For the 150th anniversary of his birth, which is celebrated this 2024, Taurus has brought out another volume about his life, music and importance today. It is titled Por qué Schönberg and Professor Harvey Sachs (Cleveland, 1946), author of biographies of Toscanini and Rubinstein, traces a history of the first half of the 20th century through the figure of Schönberg. It describes a man who was at war with the world, the young Jew who when his father died has to work in a bank, but who feels like a composer from a very early age, ready to rebel against tradition and defying critics. Also the tyrant with whom his first wife had to live, the non-Orthodox Jew who becomes Catholic, but who claims Judaism when anti-Semitism grows, and who helped many to flee Nazi Europe.

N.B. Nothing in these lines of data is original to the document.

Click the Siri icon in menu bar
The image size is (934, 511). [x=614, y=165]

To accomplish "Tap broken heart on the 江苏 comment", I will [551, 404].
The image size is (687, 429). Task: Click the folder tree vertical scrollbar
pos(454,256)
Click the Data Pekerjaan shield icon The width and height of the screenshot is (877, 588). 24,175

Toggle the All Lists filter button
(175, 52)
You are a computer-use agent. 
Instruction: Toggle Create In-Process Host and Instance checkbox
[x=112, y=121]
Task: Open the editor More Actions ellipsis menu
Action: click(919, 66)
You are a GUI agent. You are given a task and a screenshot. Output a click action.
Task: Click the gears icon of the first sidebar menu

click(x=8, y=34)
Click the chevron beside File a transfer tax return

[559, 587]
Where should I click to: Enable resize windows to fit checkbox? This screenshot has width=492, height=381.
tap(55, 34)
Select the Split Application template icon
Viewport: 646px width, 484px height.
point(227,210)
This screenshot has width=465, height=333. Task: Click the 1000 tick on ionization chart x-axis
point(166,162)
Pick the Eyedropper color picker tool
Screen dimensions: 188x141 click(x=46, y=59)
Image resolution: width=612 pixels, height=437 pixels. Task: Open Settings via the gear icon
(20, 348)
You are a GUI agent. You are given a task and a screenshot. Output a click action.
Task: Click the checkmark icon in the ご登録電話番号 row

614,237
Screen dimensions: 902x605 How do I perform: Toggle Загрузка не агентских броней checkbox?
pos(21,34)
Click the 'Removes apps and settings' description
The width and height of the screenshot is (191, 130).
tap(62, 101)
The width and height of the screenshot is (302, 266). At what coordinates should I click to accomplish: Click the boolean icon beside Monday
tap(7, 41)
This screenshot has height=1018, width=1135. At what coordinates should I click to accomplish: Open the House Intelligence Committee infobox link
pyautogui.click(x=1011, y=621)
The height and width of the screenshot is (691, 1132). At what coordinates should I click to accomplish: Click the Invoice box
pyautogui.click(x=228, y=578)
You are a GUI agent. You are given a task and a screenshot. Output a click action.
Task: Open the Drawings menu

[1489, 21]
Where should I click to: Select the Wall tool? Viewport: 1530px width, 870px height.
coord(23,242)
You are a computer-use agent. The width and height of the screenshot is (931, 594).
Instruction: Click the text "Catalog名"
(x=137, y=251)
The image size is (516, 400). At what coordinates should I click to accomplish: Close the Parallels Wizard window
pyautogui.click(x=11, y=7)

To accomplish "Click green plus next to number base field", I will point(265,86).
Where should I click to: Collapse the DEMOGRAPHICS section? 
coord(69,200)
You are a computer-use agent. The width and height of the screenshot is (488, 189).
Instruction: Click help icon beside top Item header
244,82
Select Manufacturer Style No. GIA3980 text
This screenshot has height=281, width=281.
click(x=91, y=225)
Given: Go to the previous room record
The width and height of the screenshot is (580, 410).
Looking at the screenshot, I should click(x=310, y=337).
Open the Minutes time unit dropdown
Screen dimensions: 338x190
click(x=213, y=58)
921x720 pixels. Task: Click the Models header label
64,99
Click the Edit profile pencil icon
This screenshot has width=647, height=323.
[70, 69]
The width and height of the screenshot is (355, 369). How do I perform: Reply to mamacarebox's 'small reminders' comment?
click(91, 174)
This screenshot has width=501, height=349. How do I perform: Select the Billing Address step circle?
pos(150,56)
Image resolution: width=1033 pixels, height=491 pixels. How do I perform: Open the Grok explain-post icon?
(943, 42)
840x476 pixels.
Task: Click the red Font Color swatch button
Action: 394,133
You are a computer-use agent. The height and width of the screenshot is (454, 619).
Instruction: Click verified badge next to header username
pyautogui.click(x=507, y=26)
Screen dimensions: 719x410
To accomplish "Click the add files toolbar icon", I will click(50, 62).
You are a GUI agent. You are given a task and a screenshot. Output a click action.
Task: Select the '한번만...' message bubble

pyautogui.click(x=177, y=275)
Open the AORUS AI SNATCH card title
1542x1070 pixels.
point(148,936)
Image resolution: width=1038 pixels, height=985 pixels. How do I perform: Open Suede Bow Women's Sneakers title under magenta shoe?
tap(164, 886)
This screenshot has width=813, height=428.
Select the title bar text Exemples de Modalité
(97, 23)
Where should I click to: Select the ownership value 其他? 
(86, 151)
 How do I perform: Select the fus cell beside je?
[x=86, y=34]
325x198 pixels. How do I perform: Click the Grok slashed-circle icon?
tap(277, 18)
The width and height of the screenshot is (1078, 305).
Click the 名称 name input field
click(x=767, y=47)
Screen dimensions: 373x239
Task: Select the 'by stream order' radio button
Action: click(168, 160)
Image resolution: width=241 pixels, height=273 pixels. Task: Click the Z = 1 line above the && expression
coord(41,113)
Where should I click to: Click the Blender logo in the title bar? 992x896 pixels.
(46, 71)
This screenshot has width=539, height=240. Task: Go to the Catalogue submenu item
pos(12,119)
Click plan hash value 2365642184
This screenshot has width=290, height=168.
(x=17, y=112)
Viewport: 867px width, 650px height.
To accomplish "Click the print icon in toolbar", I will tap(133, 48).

Sachs talks about disagreements, but not so much about reconciliations. From the demonic episode with Mann, he highlights that the main reason for Schönberg’s anger was not musical, but that the hero, the brilliant musician, was sick with syphilis (a symbol of Germany’s fate). As a result, he was forced to add in later editions that “the method of composition […] known as dodecaphonism is actually the intellectual property of a contemporary composer and theorist, Arnold Schönberg, and I assigned it in an imaginary context to a fictional musician”. The author points to the fact that Mann acknowledged his debt and that, through subsequent correspondence between the writer and the musician, we know that they reconciled: in January 1950, Schönberg writes Mann a letter proposing that they bury the hatchet, although, out of respect for all the people who had supported him “in this fight”, before moving to a stage of friendship they must go through another stage of “neutrality”. Mann replies that delighted.

Regarding the survival of his work, Sachs explains that it has not been projected into the future. “He saw himself as the next link in the extraordinary history of Germanic music. And it’s sad, but the road ends in itself”, he says, in conversation with La Vanguardia. Would the same have happened in the 20th century, musically speaking? “In any case, the atonality had to appear”.